Haleakalā NP Teams Up with Hāna HS for Kīpahulu Restoration Project
Hāna High School’s 10th grade Biology class planted 100 Hala, Milo, and Kamani on the Kuloa Point Trail in the Kīpahulu District of Haleakalā National Park during a restoration project conducted on Feb. 8, 2017.
The project aims to restore overgrown pasture lands with a native vegetation community that will enrich the visitor experience for future generations.

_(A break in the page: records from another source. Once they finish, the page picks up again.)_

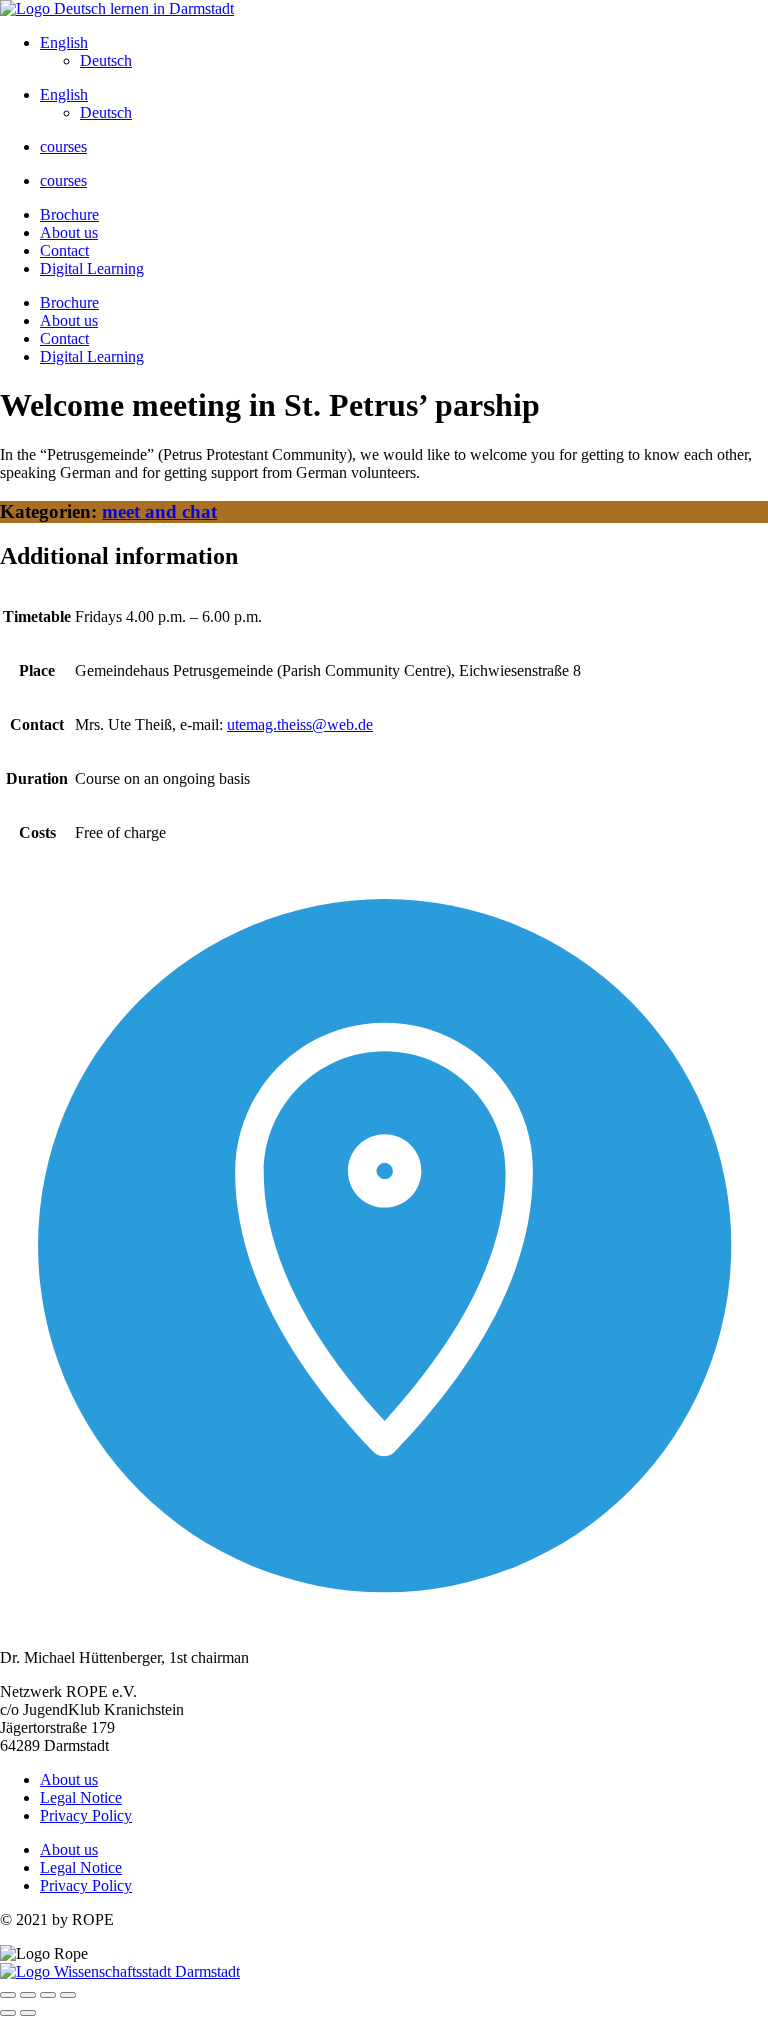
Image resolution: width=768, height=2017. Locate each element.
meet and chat (159, 511)
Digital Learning (92, 268)
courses (63, 146)
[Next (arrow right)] (28, 2013)
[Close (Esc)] (68, 1995)
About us (69, 232)
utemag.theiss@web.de (300, 724)
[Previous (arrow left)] (8, 2013)
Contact (64, 250)
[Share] (48, 1995)
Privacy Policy (86, 1815)
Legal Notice (81, 1797)
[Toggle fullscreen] (28, 1995)
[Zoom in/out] (8, 1995)
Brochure (69, 214)
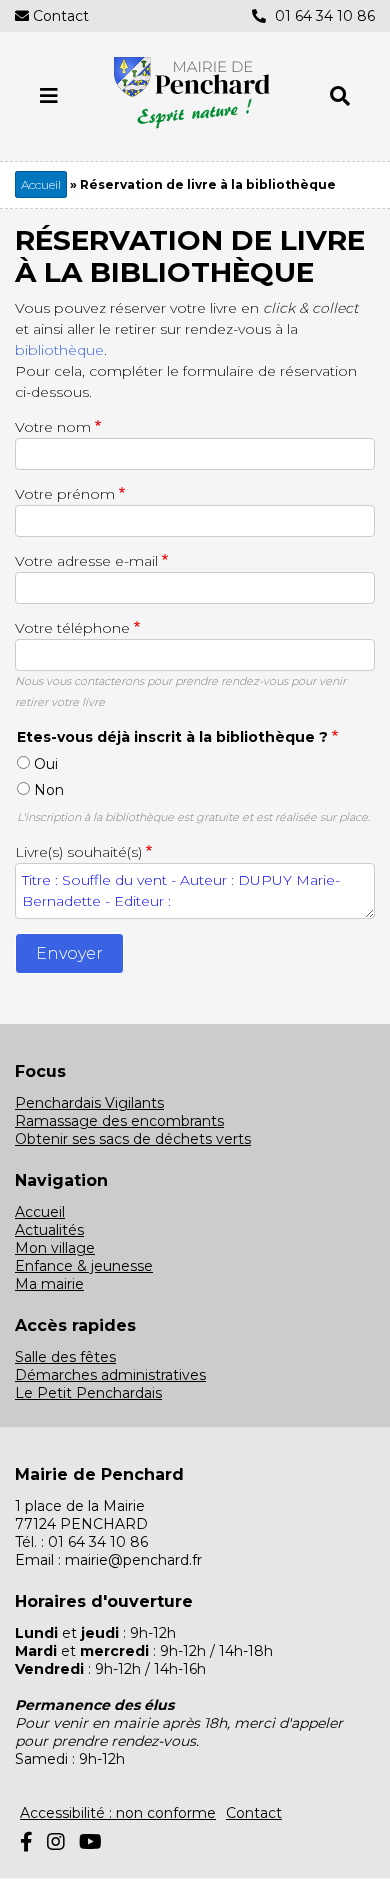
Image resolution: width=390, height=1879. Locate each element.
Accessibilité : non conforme (118, 1813)
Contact (61, 16)
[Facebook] (26, 1842)
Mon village (55, 1248)
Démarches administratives (110, 1375)
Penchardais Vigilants (89, 1103)
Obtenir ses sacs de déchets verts (133, 1139)
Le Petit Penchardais (88, 1393)
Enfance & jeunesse (84, 1266)
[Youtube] (90, 1842)
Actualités (49, 1230)
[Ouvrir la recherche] (340, 96)
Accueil (41, 184)
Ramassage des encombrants (119, 1121)
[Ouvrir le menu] (49, 96)
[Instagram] (56, 1842)
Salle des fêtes (65, 1357)
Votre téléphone (72, 628)
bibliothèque (59, 350)
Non (49, 790)
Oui (46, 764)
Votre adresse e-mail (86, 561)
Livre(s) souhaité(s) (78, 852)
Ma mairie (49, 1284)
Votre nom (53, 427)
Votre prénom (65, 494)
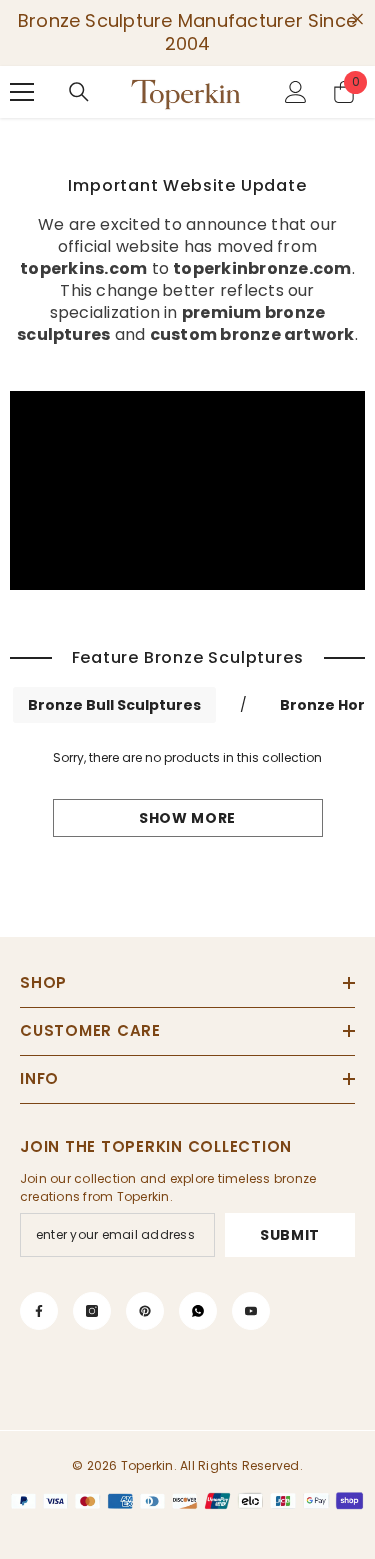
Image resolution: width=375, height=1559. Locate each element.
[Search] (79, 92)
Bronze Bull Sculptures (114, 705)
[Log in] (296, 92)
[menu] (22, 92)
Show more (187, 818)
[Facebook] (39, 1311)
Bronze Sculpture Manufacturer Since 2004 (187, 32)
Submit (290, 1235)
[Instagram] (92, 1311)
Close (357, 19)
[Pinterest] (145, 1311)
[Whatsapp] (198, 1311)
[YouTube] (251, 1311)
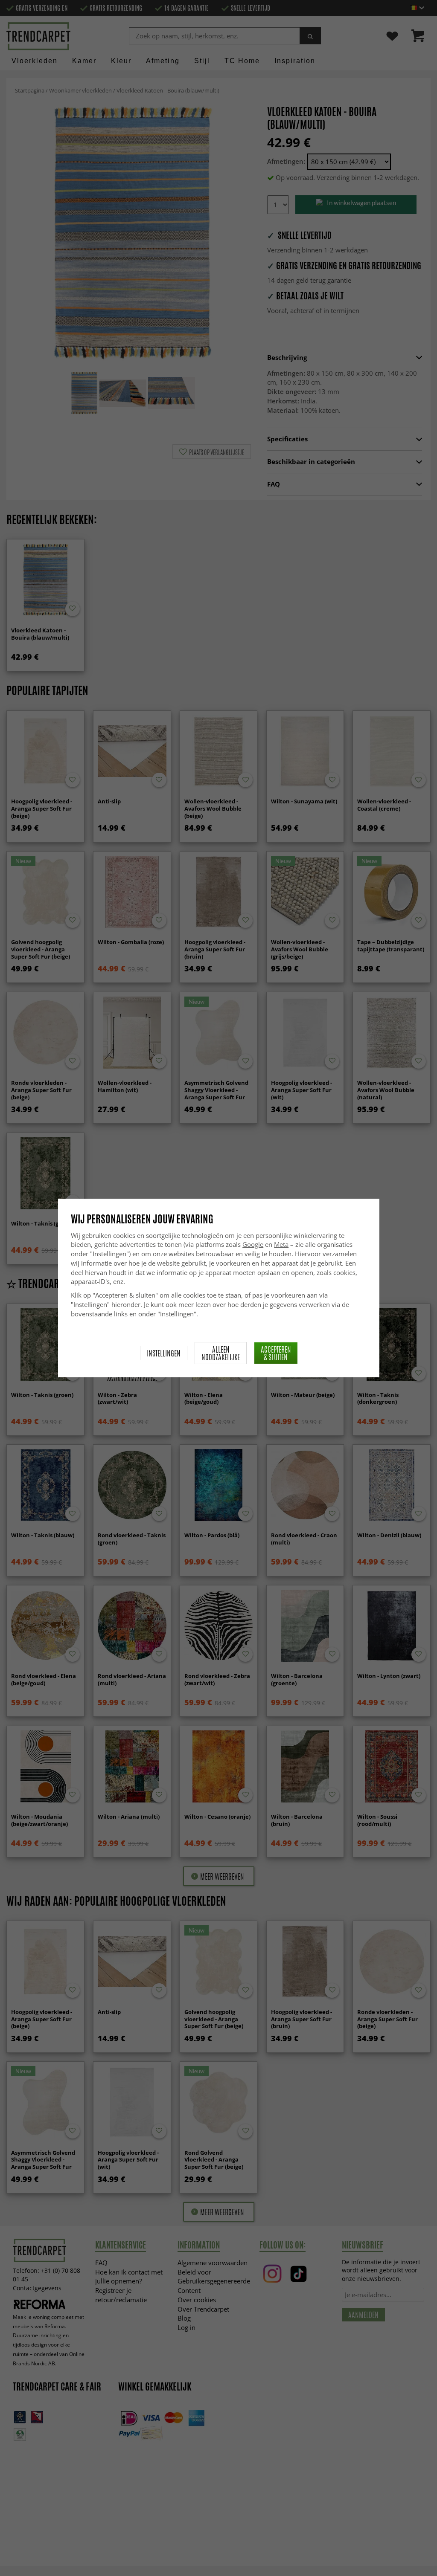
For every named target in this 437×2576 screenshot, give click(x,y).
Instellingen (164, 1353)
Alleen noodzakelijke (220, 1353)
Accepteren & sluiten (276, 1353)
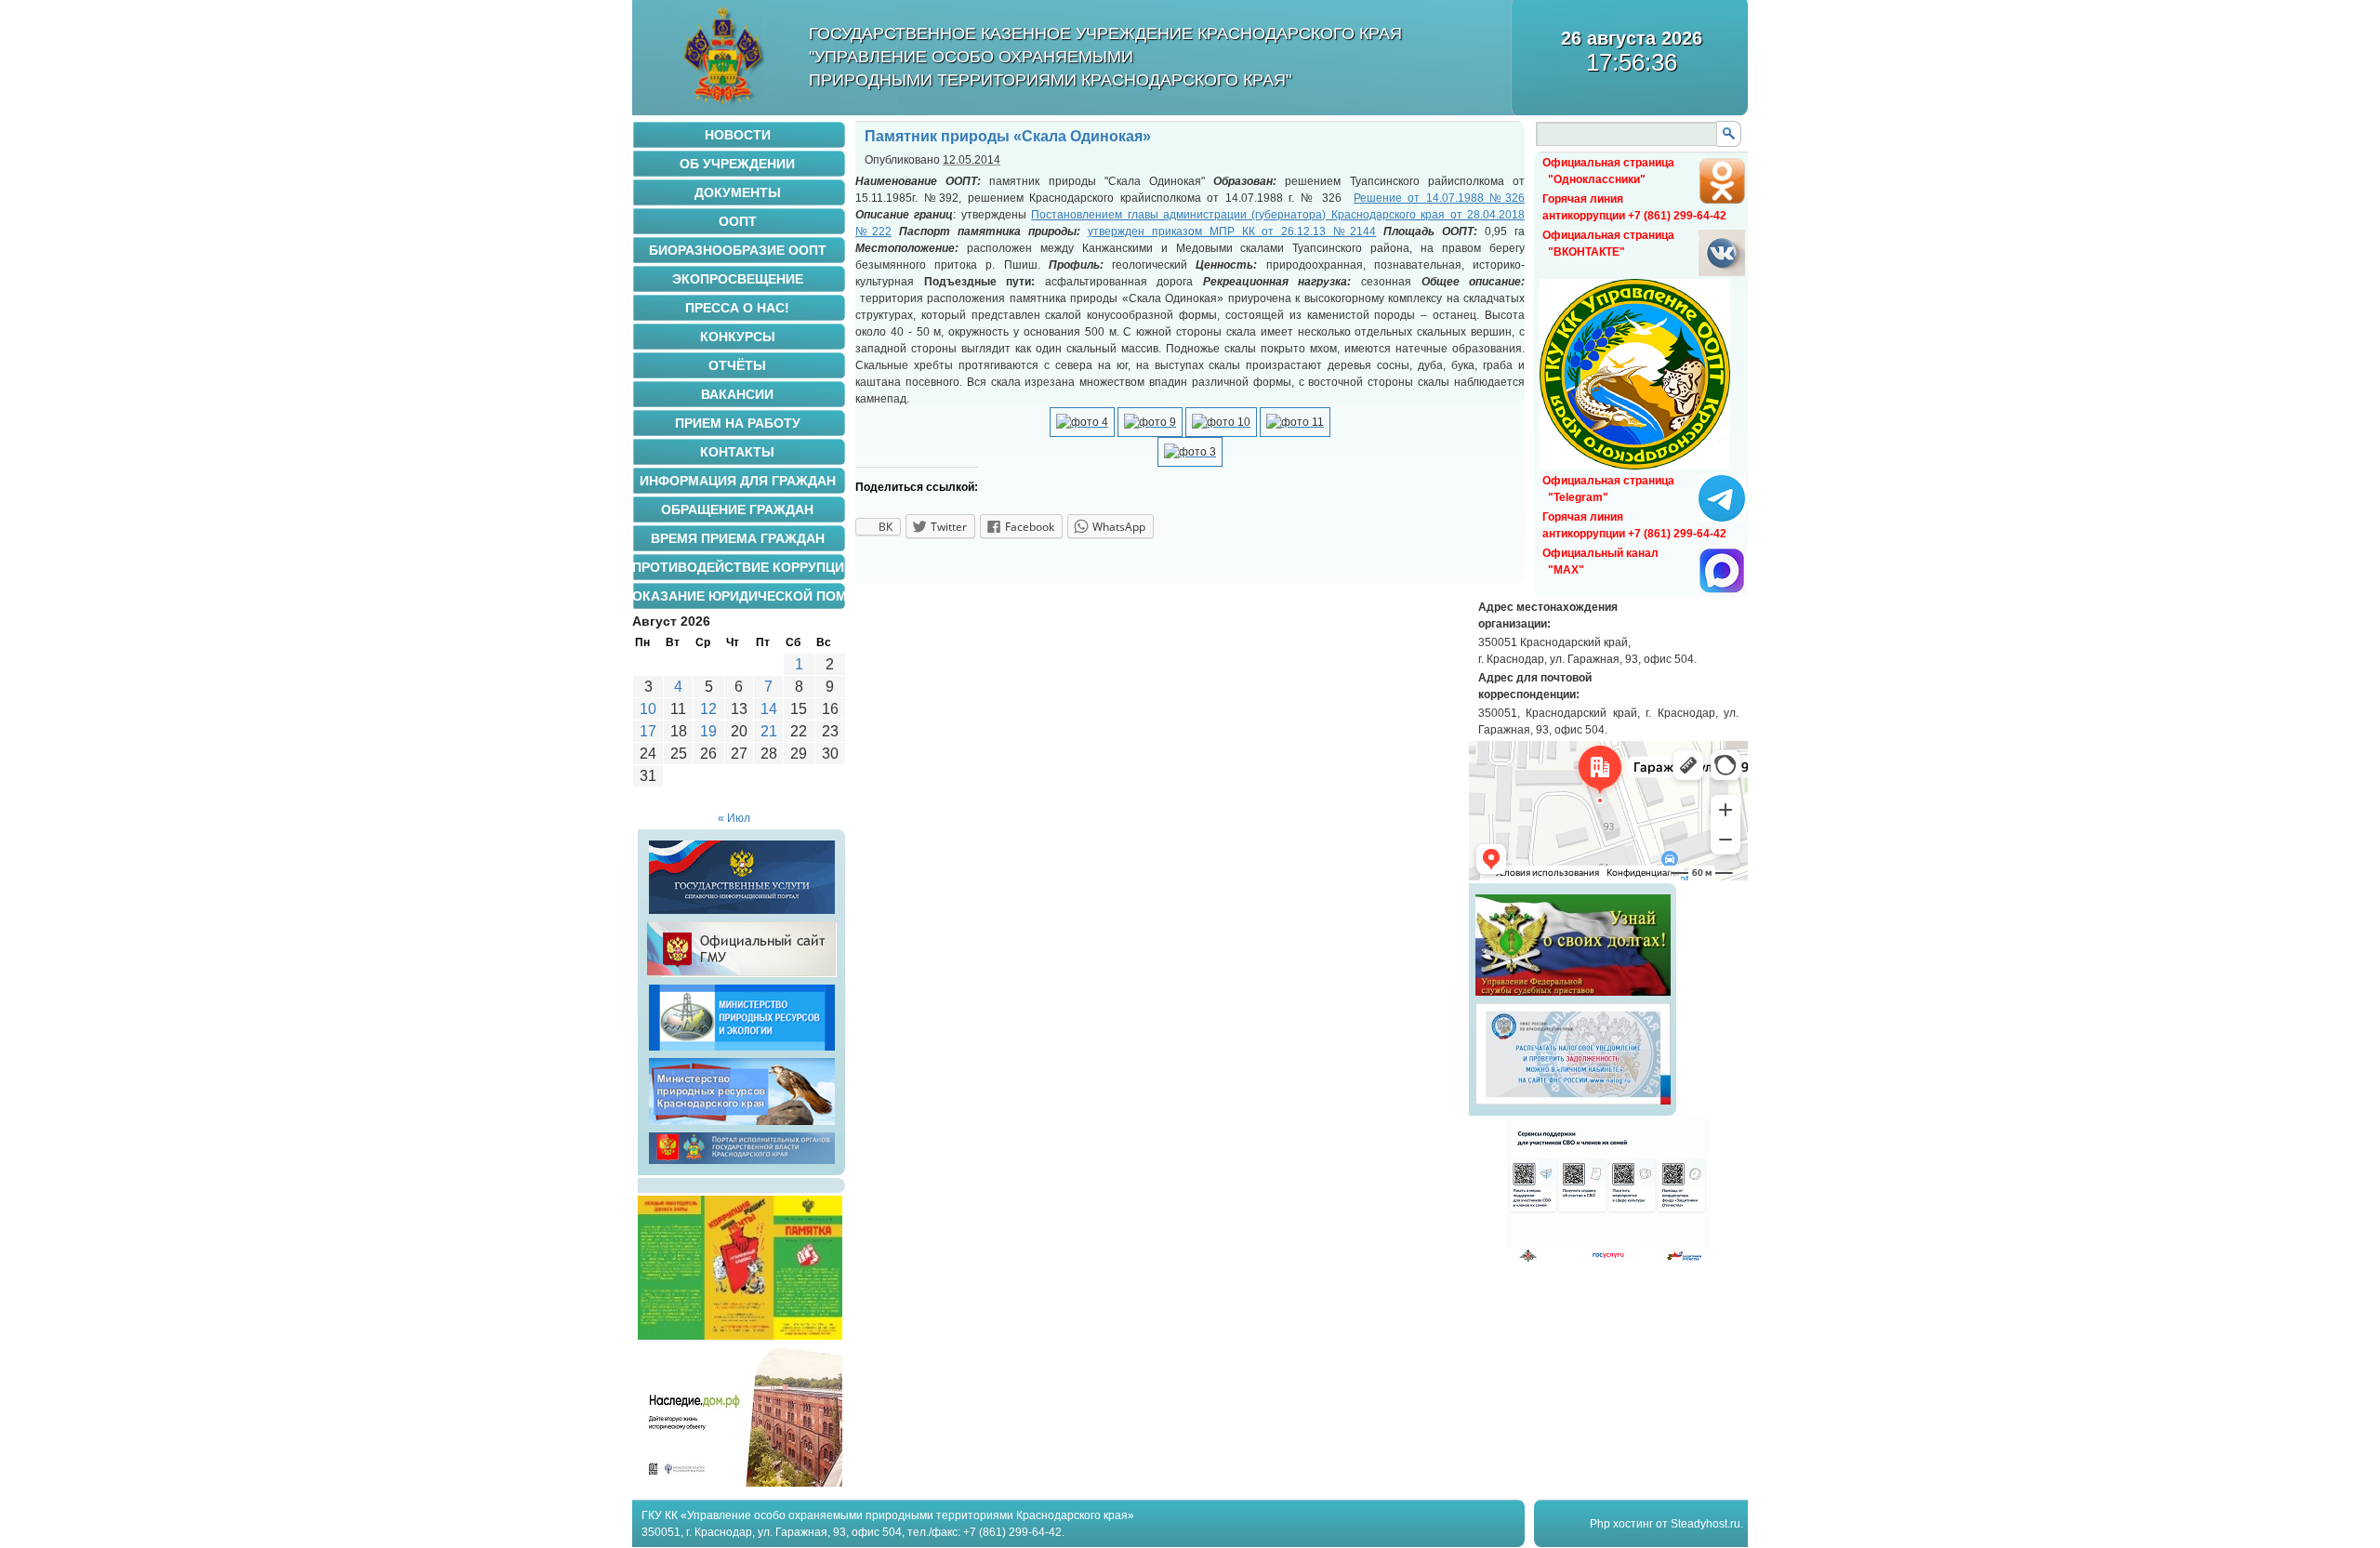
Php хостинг (1621, 1523)
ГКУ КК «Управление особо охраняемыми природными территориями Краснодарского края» (887, 1515)
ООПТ (738, 221)
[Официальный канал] (1722, 590)
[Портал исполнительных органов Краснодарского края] (742, 1164)
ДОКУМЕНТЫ (737, 192)
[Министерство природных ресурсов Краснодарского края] (742, 1124)
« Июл (734, 818)
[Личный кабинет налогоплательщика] (1573, 1104)
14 (768, 709)
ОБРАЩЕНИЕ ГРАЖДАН (737, 509)
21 (768, 731)
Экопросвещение (737, 278)
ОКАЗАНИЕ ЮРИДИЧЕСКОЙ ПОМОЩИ (739, 596)
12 (708, 709)
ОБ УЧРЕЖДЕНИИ (737, 163)
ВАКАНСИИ (737, 394)
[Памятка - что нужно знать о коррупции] (740, 1336)
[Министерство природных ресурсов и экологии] (742, 1050)
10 (648, 709)
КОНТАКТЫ (737, 451)
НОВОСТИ (738, 134)
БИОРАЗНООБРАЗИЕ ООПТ (737, 250)
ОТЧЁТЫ (737, 365)
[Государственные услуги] (742, 913)
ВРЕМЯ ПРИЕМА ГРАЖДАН (738, 538)
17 (648, 731)
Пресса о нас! (737, 307)
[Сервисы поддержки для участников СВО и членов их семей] (1608, 1258)
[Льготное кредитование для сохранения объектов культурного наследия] (740, 1482)
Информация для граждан (738, 480)
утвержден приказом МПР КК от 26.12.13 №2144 (1232, 231)
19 (708, 731)
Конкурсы (737, 336)
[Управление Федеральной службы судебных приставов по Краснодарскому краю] (1573, 995)
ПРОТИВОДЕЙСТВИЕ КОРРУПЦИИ (739, 567)
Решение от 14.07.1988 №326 (1439, 198)
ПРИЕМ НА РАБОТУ (737, 423)
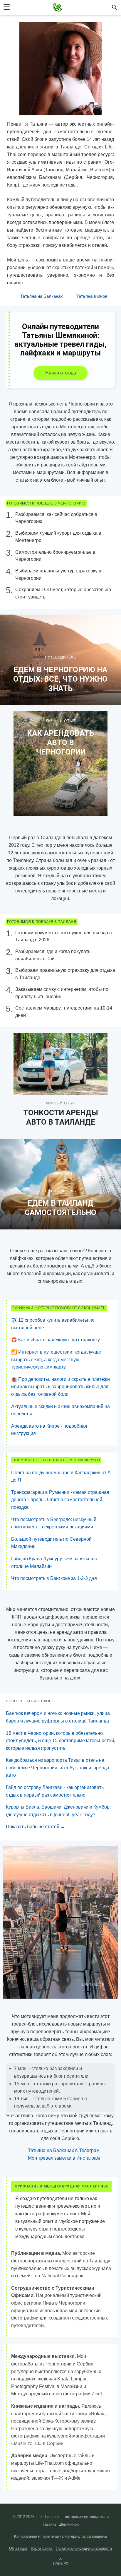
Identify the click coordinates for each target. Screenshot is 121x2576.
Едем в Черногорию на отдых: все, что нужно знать (60, 679)
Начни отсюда (60, 372)
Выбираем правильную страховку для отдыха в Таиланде (65, 974)
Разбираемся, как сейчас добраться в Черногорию (56, 518)
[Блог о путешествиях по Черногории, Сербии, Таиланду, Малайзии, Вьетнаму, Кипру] (57, 7)
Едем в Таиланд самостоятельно (60, 1208)
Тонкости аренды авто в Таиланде (60, 1117)
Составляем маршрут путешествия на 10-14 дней (63, 1011)
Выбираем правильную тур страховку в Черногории (58, 574)
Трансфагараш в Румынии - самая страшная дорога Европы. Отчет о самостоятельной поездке (60, 1500)
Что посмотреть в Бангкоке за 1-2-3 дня (54, 1578)
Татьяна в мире (91, 296)
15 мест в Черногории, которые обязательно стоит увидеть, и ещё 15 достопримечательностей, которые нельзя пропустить (60, 1741)
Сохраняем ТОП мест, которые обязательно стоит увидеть (63, 593)
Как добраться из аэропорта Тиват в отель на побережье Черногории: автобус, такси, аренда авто (57, 1768)
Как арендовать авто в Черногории (60, 742)
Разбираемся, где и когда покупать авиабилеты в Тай (52, 955)
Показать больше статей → (35, 1826)
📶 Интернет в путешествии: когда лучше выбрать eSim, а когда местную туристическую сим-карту (56, 1359)
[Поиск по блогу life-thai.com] (114, 7)
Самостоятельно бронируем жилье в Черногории (55, 556)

Maui’s low elevation and coastal ecosystems have undergone dramatic human-influenced changes. “Prior to agriculture and ranching impacts, the Kuloa Point Trail was likely a Hala Forest Community, self maintaining and productive,” said park biologist Woody Mallinson.
Hala (Pandanus tectorius) was a large component of these systems and is considered one of the most useful plants in Polynesian culture. Kīpahulu Park Ranger Walter Pu said, “Hala has so many uses, it’s what made the sails that got our ancestors here.”
The project continues the restoration of Maui’s ecosystems while connecting Hawaiʻi’s youth with nature and their cultural heritage. “Taking care of the land is so important to our culture, and passing that responsibility on to our youth is as meaningful as it gets,” said park employee Hanky Eharis.